Any meteor show on the Discovery Channel


Over the years the explosion of cable networks has meant a proliferation of documentary television. These aren't investigative documentaries or documentaries on the cutting edge of science, they're the modern equivalent of the science class filmstrip about America's Steel Industry or America's Coal Mines. The language and terminology used in these documentaries have been carefully chosen. They are easily accessible to everything from a civil engineer to a borderline retarded grade school kid in the process of choking to death on his own hair.

The show's producers assume (perhaps rightfully) that the average American has no concept of any form of empirical measurement. Feet, kilometers, pounds and grams are all mumbled half-heartedly and then followed by one or more colorful "real world" descriptions. The fiber optic cabling in the United States can suddenly wrap around the world 85 times or the energy released by an earthquake is a hundred times that released by the atomic bomb at Hiroshima.

These dramatic explanations seem fine, but over the past decade their constant use has created a society that can no longer specifically quantify anything. Engineers are left comparing buildings to Mount Everest and marathons are measured by the number of football fields a runner has completed. Our new world of TV metrics has crippled our ability to interpret the world around us, which brings us to the subject of today's guide: Understanding TV Metrics.

Today we will cover five categories of TV metrics in detail. These consist of the three common metrics (distance, mass and energy) used on a daily basis and the two uncommon metrics (macro and micro) used infrequently or by science specialists.

Distance

Perhaps the most commonly used TV metric, distance can describe length, height or area. Let's have a look at the TV ruler and its component measurements.

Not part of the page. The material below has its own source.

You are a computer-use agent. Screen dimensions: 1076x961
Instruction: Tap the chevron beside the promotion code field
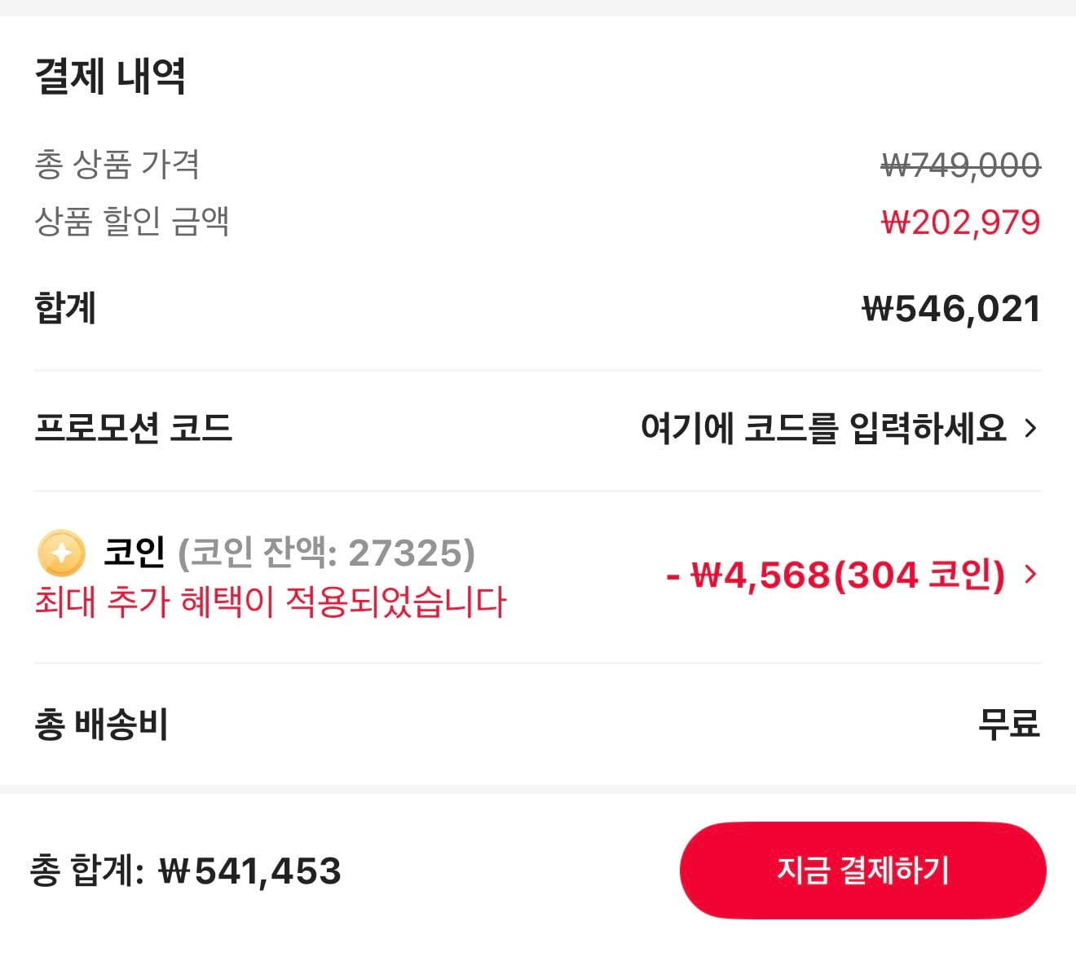point(1031,427)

Increment One - Sports Field(s)

Everyone loves sports and everyone is certainly more familiar with the irregular dimensions of a baseball field than, say, a ruler. Thus it is practical to use the baseball diamond to describe modest distances. If a distance is greater than can be described by one to two baseball diamonds, then the baseball diamond is upgraded to the football field. The football field is used up to a multiple of ten before we move up the scale to the next increment.

Example: When rescue workers arrived at the overturned tanker the oil slick was the size of a baseball diamond. By late afternoon, that slick had spread to cover an area eight football fields in size.

Increment Two - Specific Mountain(s)

Scientists often refer to Mount Everest as "Nature's Yardstick", although no one is quite sure why. They believe it is because in our ancient past something called a "yardstick" was used to measure distance. Whatever the reason for the moniker, Mount Everest and various other exceptionally tall mountains have become excellent tools for measuring distance. While it might seem this would only work when determining height, it turns out that anything can be "turned on end" and leaned against a mountain for measurement.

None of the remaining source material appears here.